**GIVEN INSTRUCTION:** Rewrite every row below, putting "interface agent" wherever "GUI agent" appears and leaving everything else untouched.

[Item coordinate data]
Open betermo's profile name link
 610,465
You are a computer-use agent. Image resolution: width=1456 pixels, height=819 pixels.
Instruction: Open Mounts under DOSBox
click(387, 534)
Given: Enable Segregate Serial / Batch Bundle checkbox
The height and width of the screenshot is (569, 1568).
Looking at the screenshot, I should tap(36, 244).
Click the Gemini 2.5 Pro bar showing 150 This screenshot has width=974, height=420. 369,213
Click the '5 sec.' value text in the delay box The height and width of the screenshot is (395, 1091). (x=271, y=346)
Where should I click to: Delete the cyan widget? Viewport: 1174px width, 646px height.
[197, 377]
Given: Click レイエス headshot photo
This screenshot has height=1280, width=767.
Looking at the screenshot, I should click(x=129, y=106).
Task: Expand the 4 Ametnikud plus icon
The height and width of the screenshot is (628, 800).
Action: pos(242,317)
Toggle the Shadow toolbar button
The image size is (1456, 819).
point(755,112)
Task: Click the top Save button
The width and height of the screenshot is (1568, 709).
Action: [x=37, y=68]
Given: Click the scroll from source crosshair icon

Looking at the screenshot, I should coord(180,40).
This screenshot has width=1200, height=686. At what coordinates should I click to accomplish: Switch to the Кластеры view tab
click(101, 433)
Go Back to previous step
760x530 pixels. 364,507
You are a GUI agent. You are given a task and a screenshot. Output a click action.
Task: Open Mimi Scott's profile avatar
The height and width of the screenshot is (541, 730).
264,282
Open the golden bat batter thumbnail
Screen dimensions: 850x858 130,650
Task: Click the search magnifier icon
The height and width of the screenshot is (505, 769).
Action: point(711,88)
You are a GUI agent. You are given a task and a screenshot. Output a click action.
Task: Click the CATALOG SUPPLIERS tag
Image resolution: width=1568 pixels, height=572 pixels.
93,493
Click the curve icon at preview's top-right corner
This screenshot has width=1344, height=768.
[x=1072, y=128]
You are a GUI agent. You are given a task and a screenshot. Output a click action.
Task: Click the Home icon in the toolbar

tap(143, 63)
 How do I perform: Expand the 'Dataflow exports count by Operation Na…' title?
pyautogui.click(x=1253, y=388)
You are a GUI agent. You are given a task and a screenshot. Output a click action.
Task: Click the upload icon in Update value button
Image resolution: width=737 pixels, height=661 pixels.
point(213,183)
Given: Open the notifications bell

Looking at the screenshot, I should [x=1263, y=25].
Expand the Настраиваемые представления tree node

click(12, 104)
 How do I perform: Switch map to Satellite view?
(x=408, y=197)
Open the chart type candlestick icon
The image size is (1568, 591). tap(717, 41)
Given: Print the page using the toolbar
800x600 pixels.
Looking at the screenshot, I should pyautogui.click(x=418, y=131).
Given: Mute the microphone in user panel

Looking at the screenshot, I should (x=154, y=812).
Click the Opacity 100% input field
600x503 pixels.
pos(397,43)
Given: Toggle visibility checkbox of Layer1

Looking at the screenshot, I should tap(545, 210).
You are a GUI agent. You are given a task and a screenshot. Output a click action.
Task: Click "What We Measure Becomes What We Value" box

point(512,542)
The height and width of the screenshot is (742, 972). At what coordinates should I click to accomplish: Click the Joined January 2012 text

**WORKED SOLUTION:**
Open betermo's profile name link
 610,465
You are a computer-use agent. Image resolution: width=1456 pixels, height=819 pixels.
Instruction: Open Mounts under DOSBox
click(387, 534)
Given: Enable Segregate Serial / Batch Bundle checkbox
The height and width of the screenshot is (569, 1568).
Looking at the screenshot, I should tap(36, 244).
Click the Gemini 2.5 Pro bar showing 150 This screenshot has width=974, height=420. 369,213
Click the '5 sec.' value text in the delay box The height and width of the screenshot is (395, 1091). (x=271, y=346)
Where should I click to: Delete the cyan widget? Viewport: 1174px width, 646px height.
[197, 377]
Given: Click レイエス headshot photo
This screenshot has height=1280, width=767.
Looking at the screenshot, I should click(x=129, y=106).
Task: Expand the 4 Ametnikud plus icon
The height and width of the screenshot is (628, 800).
Action: pos(242,317)
Toggle the Shadow toolbar button
The image size is (1456, 819).
point(755,112)
Task: Click the top Save button
The width and height of the screenshot is (1568, 709).
Action: [x=37, y=68]
Given: Click the scroll from source crosshair icon

Looking at the screenshot, I should coord(180,40).
This screenshot has width=1200, height=686. At what coordinates should I click to accomplish: Switch to the Кластеры view tab
click(101, 433)
Go Back to previous step
760x530 pixels. 364,507
You are a interface agent. You are given a task and a screenshot. Output a click action.
Task: Open Mimi Scott's profile avatar
The height and width of the screenshot is (541, 730).
264,282
Open the golden bat batter thumbnail
Screen dimensions: 850x858 130,650
Task: Click the search magnifier icon
The height and width of the screenshot is (505, 769).
Action: point(711,88)
You are a interface agent. You are given a task and a screenshot. Output a click action.
Task: Click the CATALOG SUPPLIERS tag
Image resolution: width=1568 pixels, height=572 pixels.
93,493
Click the curve icon at preview's top-right corner
This screenshot has width=1344, height=768.
[x=1072, y=128]
You are a interface agent. You are given a task and a screenshot. Output a click action.
Task: Click the Home icon in the toolbar

tap(143, 63)
 How do I perform: Expand the 'Dataflow exports count by Operation Na…' title?
pyautogui.click(x=1253, y=388)
You are a interface agent. You are given a task and a screenshot. Output a click action.
Task: Click the upload icon in Update value button
Image resolution: width=737 pixels, height=661 pixels.
point(213,183)
Given: Open the notifications bell

Looking at the screenshot, I should [x=1263, y=25].
Expand the Настраиваемые представления tree node

click(12, 104)
 How do I perform: Switch map to Satellite view?
(x=408, y=197)
Open the chart type candlestick icon
The image size is (1568, 591). tap(717, 41)
Given: Print the page using the toolbar
800x600 pixels.
Looking at the screenshot, I should pyautogui.click(x=418, y=131).
Given: Mute the microphone in user panel

Looking at the screenshot, I should (x=154, y=812).
Click the Opacity 100% input field
600x503 pixels.
pos(397,43)
Given: Toggle visibility checkbox of Layer1

Looking at the screenshot, I should tap(545, 210).
You are a interface agent. You are given a task and a screenshot. Output a click action.
Task: Click "What We Measure Becomes What We Value" box

point(512,542)
The height and width of the screenshot is (742, 972). At what coordinates should I click to accomplish: Click the Joined January 2012 text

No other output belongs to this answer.